All along they’ve been playing in Major League Baseball, but the quality hasn’t necessarily been there. They’d pitch but not hit, or hit but not pitch, or hit and pitch but not field. Over the first three months of the season, rarely did the Pirates put together a complete effort.
It looks as if we’ve turned a corner, though, as the Bucs took three straight from the division leader and have won seven of their last 10. I don’t have dreams of October just yet, but I could get used to this winning. First .500, then the world.
Tom Gorzelanny threw seven strong innings, Adam LaRoche and Ryan Doumit hit home runs and Matt Capps earned his ninth save. Good pitching and timely hitting, it turns out, is the start of a recipe for success.

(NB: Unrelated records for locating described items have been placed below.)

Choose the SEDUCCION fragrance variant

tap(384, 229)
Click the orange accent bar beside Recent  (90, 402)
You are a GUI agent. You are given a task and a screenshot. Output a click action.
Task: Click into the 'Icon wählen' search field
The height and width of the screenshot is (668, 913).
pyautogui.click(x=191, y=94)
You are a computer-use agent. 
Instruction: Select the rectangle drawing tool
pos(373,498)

Much of the pre-game talk focused around the Pirates’ lineup. I like it, and it worked. Try it again tomorrow, skipper.
This afternoon’s start was delayed nearly two and a half hours due to a passing thunderstorm. Paid attendance was announced at just north of 15,000—not bad for a rainy businessman’s special, but not exactly sparkling when you consider the caliber of the pitching matchup.

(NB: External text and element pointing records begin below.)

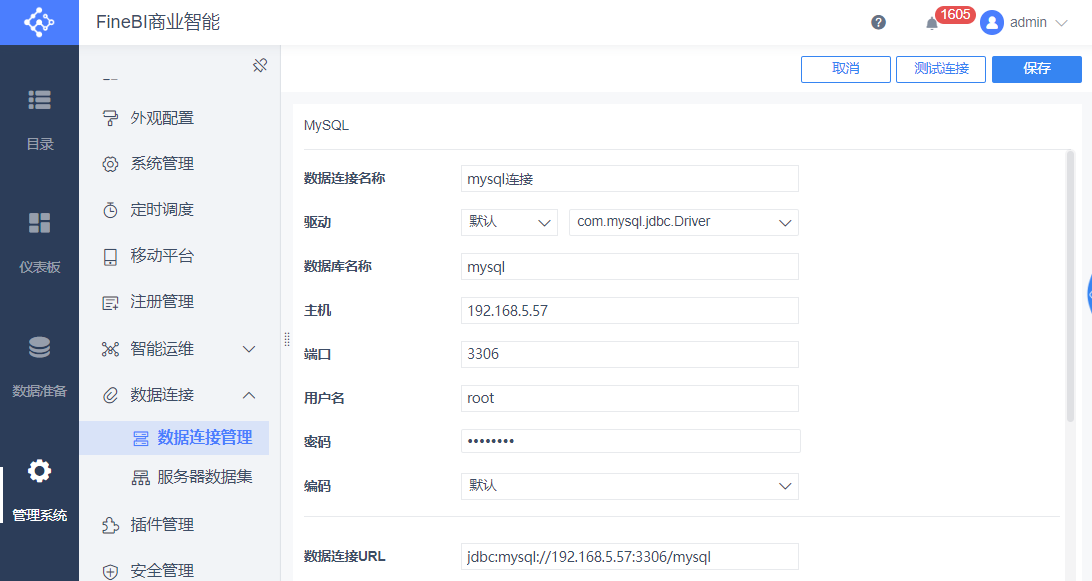Open 外观配置 appearance settings menu item
The image size is (1092, 581).
point(162,118)
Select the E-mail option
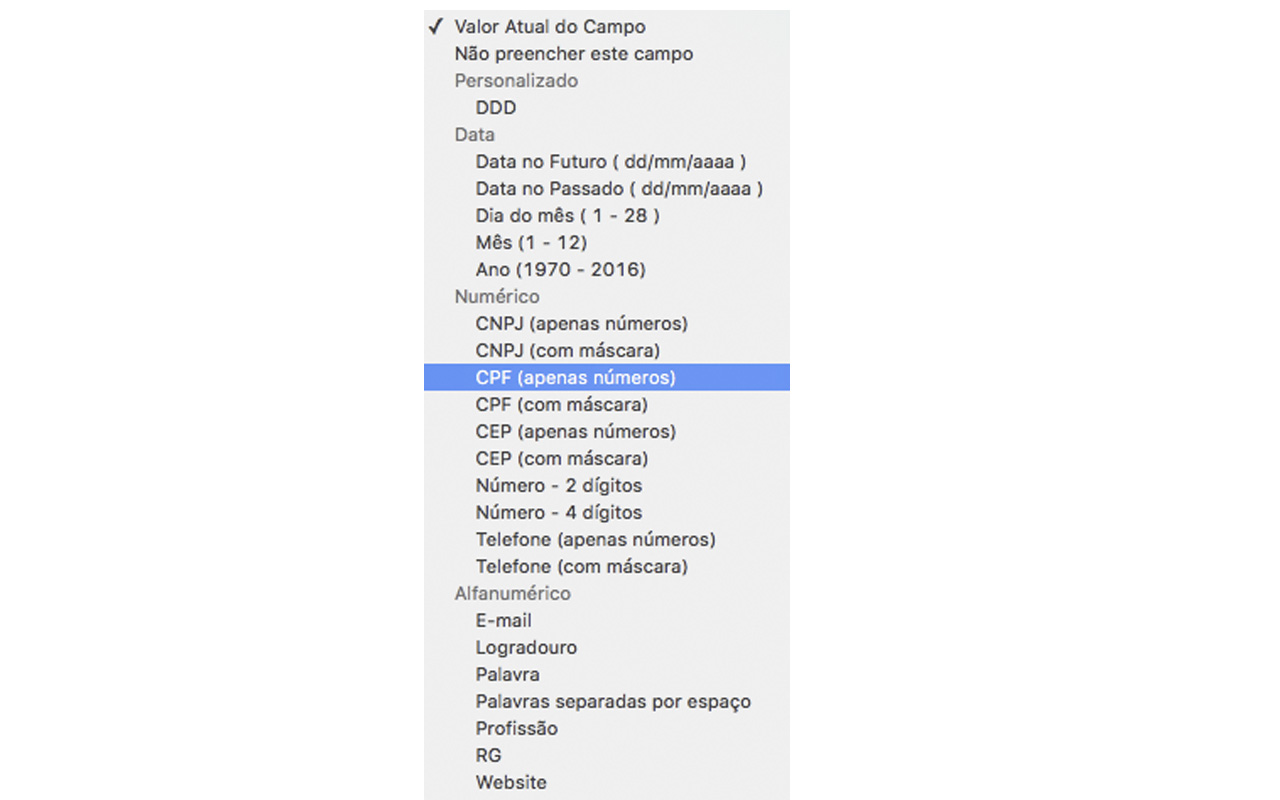Image resolution: width=1280 pixels, height=800 pixels. pyautogui.click(x=503, y=621)
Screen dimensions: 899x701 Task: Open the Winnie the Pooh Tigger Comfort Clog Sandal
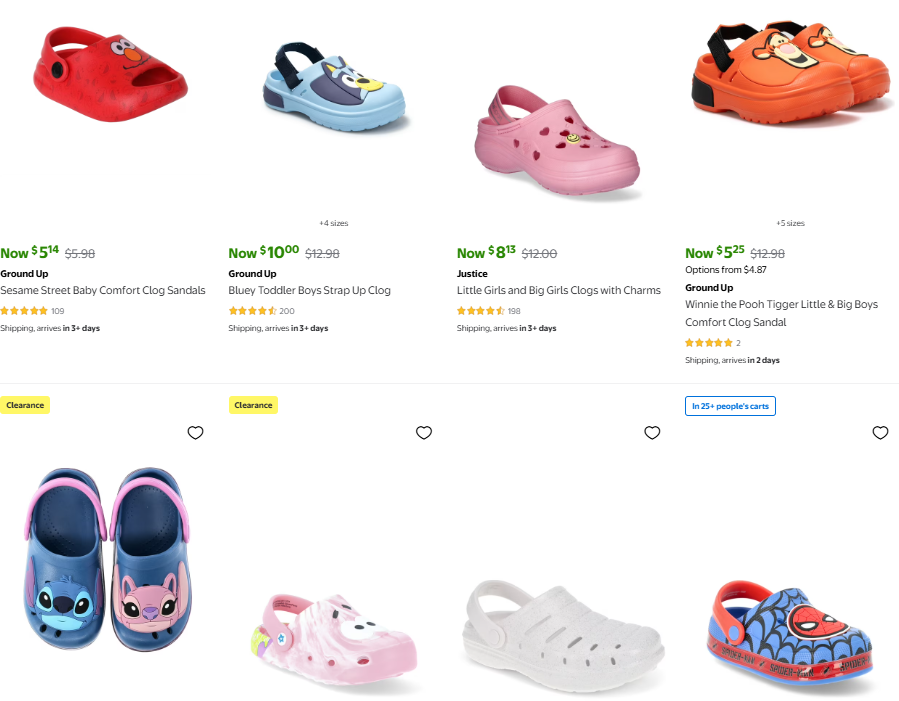point(781,304)
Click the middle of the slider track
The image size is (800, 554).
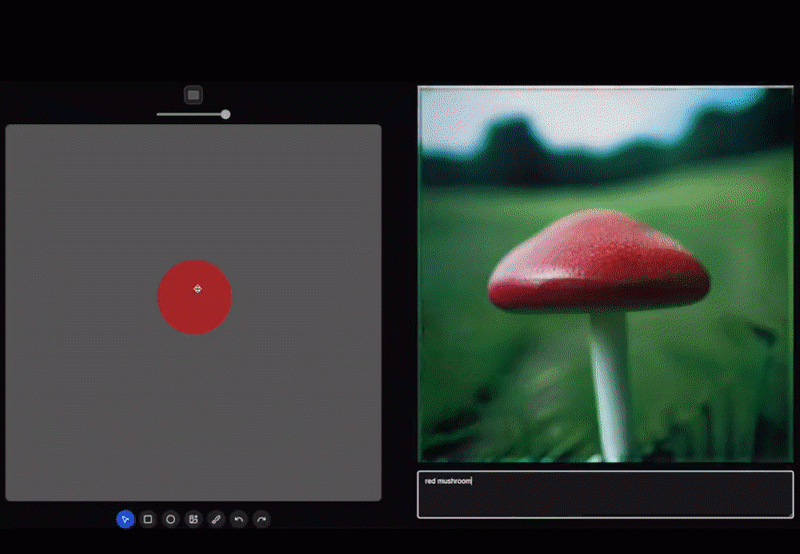coord(190,114)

The rain’s coming down hard outside my window, so it’s tough to say whether this one will get off as scheduled. Weather.com says that scattered thunderstorms are in the forecast, with the probability of precipitation set at 40 percent.

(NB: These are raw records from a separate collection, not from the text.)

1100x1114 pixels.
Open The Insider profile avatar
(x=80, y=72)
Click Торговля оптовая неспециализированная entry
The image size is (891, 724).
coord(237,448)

The lineups are posted at MLB.com. Nasty Nate’s leading off, but the remainder of the order may come as a bit of a surprise. Freddy was shifted up to the second slot, followed by LaRoche, Nady, Doumit, Bay, Bautista, Wilson and Gorzelanny.
Jose is 5 for his last 29 and hasn’t recorded a multi-hit game since July 17 against the White Sox. He batted lead-off in that one, and for part of the West Coast roadtrip following, but then he cooled off considerably prompting Tracy to bump him to second. Perhaps dropping him in the order even further will take some pressure off.
Batting seventh this year, Jose is putting up a .321/.367/.429 line. His OPS as a lead-off hitter is .906, boosted by an on-base percentage of .392. He seems to be more patient at the top of the lineup, which leads to more walks and more power—he tees off on mistakes rather than swinging earlier in the count.